Rewrite all the entries below, changing every "screenshot" to "capture" and keeping everything else the same. Leave the pictures out of your answer.

━━━ Task inputs ━━━

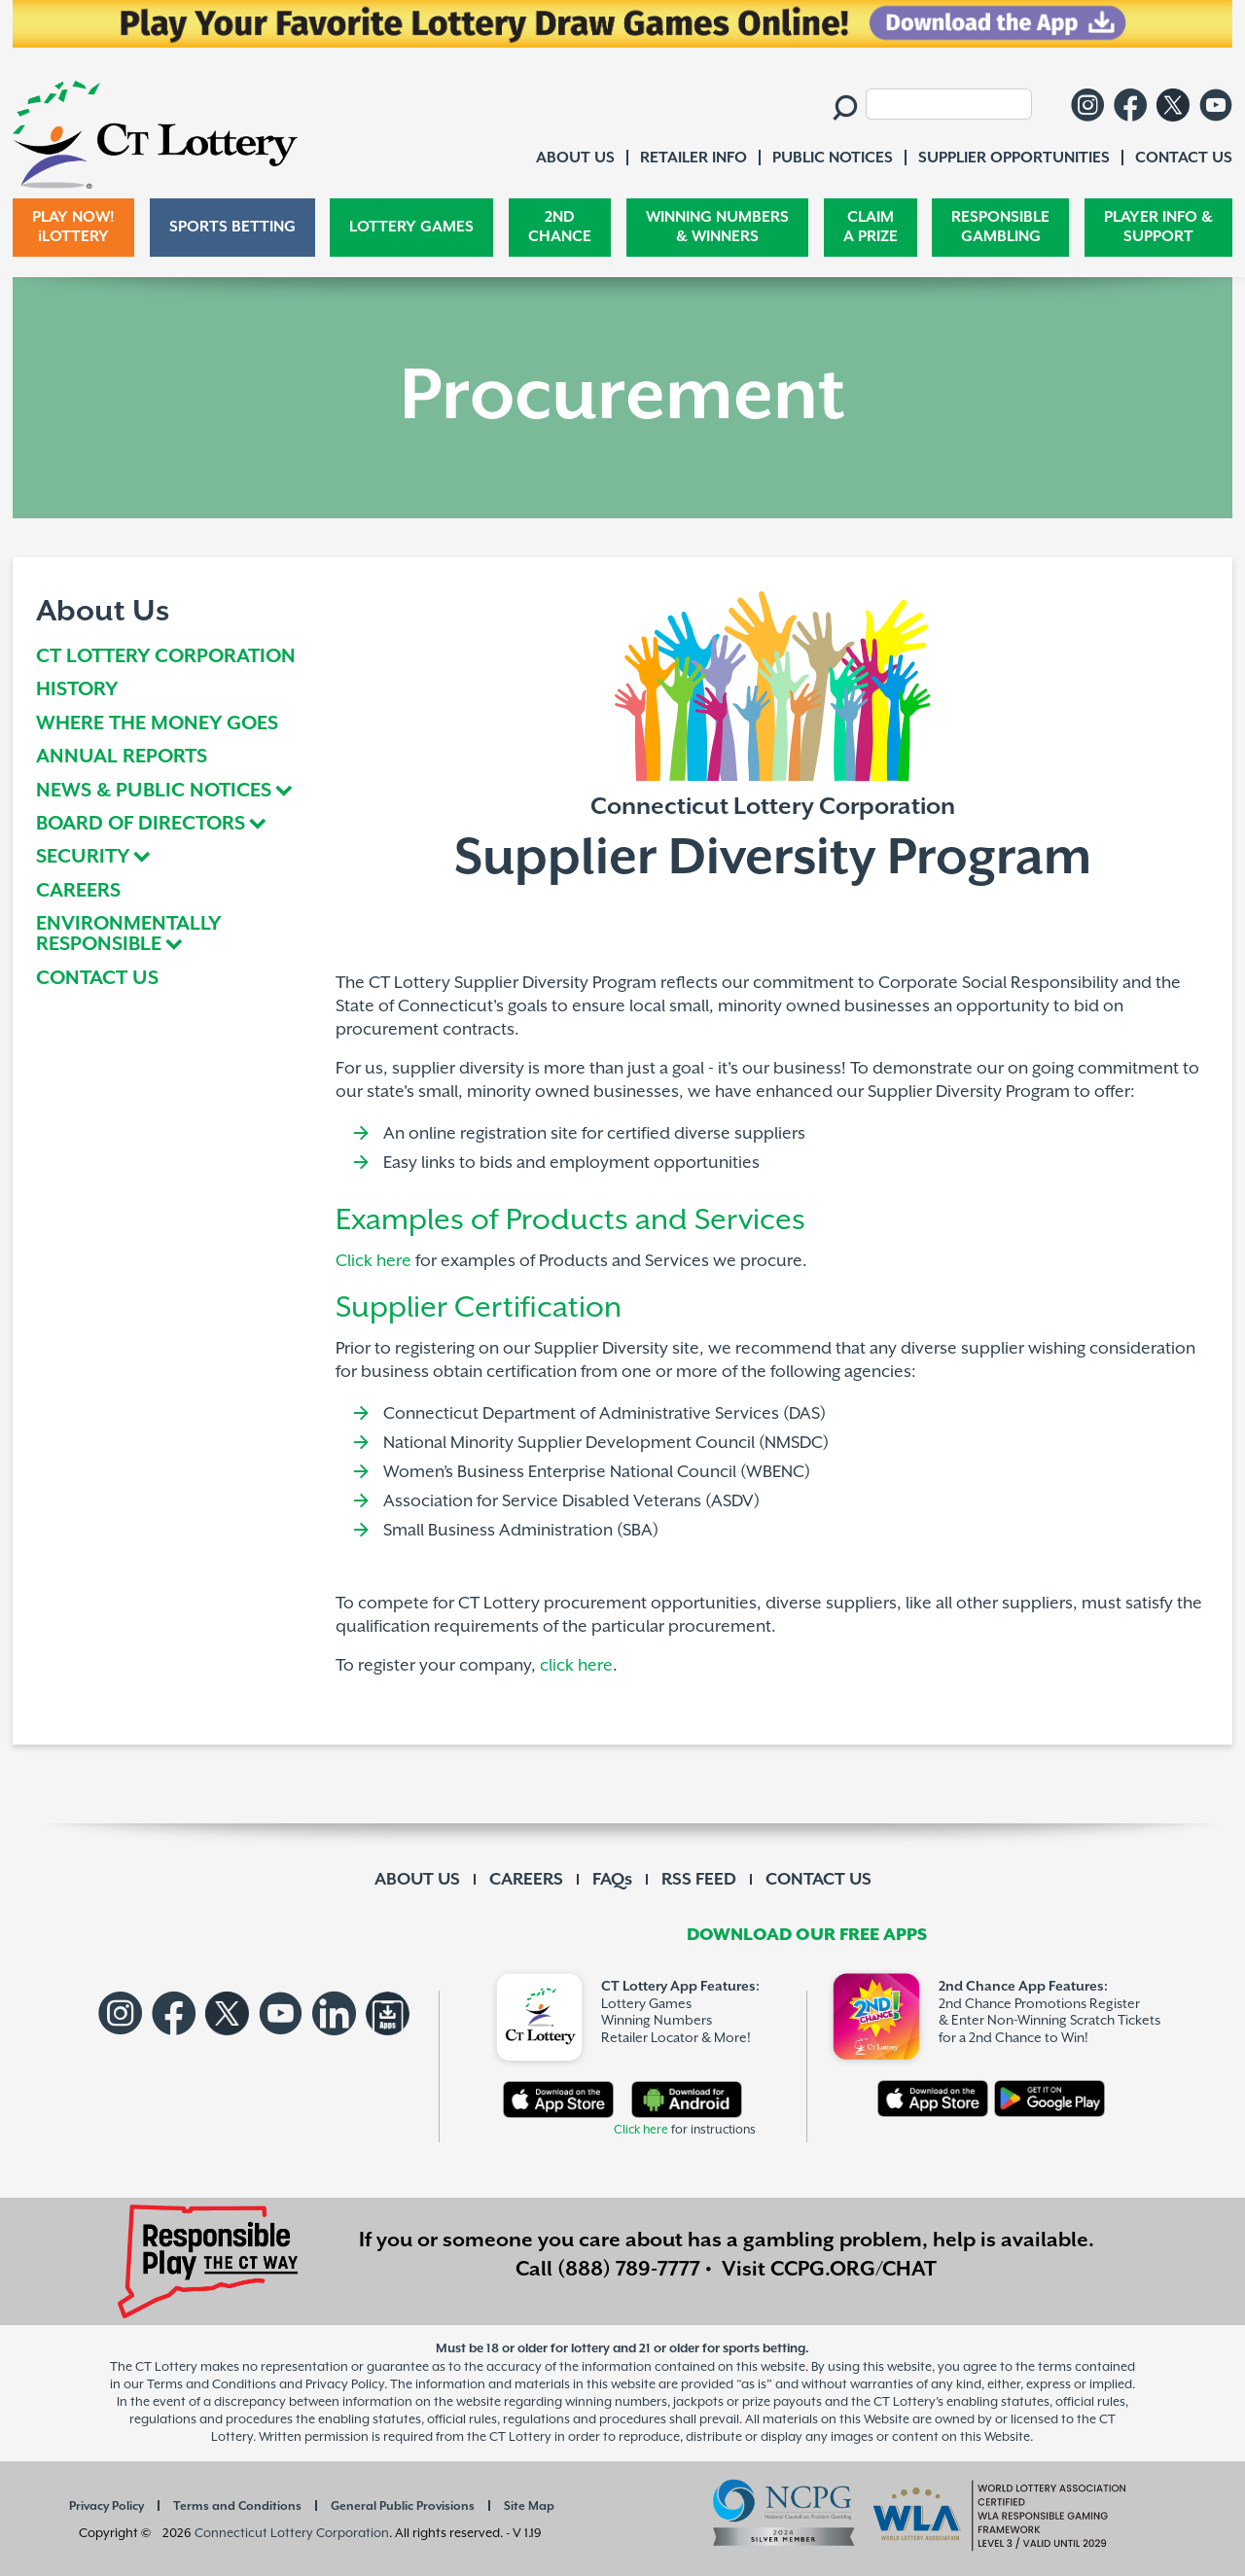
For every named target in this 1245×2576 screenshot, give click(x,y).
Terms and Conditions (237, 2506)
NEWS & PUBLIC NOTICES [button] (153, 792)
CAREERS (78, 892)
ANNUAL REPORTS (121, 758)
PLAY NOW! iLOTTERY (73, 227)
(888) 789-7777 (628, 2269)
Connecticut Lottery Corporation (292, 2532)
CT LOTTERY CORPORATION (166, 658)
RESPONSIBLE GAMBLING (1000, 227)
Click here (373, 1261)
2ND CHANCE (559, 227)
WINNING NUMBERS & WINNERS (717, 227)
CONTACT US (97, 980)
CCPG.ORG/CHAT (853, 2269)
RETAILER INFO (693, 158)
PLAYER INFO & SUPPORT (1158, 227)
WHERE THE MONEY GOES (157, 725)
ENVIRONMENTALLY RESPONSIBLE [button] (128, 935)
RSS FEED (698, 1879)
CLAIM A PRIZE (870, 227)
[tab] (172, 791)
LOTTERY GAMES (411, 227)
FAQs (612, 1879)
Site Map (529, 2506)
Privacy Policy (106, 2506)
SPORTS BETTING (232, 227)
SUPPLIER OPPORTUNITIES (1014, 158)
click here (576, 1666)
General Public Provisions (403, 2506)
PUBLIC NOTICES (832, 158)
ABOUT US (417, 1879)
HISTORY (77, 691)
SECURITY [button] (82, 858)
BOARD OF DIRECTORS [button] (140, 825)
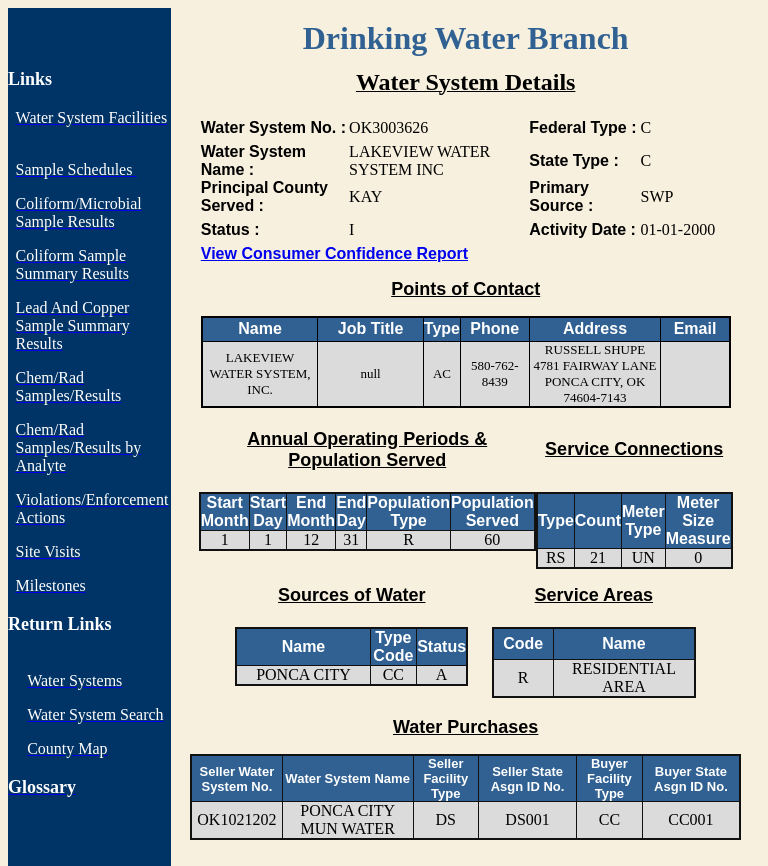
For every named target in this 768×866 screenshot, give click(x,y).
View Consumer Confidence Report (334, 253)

━━━

# Written answer:
For every named target in this 1245×2576 capture, give click(x,y).
Terms and Conditions (237, 2506)
NEWS & PUBLIC NOTICES [button] (153, 792)
CAREERS (78, 892)
ANNUAL REPORTS (121, 758)
PLAY NOW! iLOTTERY (73, 227)
(888) 789-7777 (628, 2269)
Connecticut Lottery Corporation (292, 2532)
CT LOTTERY CORPORATION (166, 658)
RESPONSIBLE GAMBLING (1000, 227)
Click here (373, 1261)
2ND CHANCE (559, 227)
WINNING NUMBERS & WINNERS (717, 227)
CONTACT US (97, 980)
CCPG.ORG/CHAT (853, 2269)
RETAILER INFO (693, 158)
PLAYER INFO & SUPPORT (1158, 227)
WHERE THE MONEY GOES (157, 725)
ENVIRONMENTALLY RESPONSIBLE [button] (128, 935)
RSS FEED (698, 1879)
CLAIM A PRIZE (870, 227)
[tab] (172, 791)
LOTTERY GAMES (411, 227)
FAQs (612, 1879)
Site Map (529, 2506)
Privacy Policy (106, 2506)
SPORTS BETTING (232, 227)
SUPPLIER OPPORTUNITIES (1014, 158)
click here (576, 1666)
General Public Provisions (403, 2506)
PUBLIC NOTICES (832, 158)
ABOUT US (417, 1879)
HISTORY (77, 691)
SECURITY [button] (82, 858)
BOARD OF DIRECTORS [button] (140, 825)
For every named target in this 768×866 capture, give click(x,y).
View Consumer Confidence Report (334, 253)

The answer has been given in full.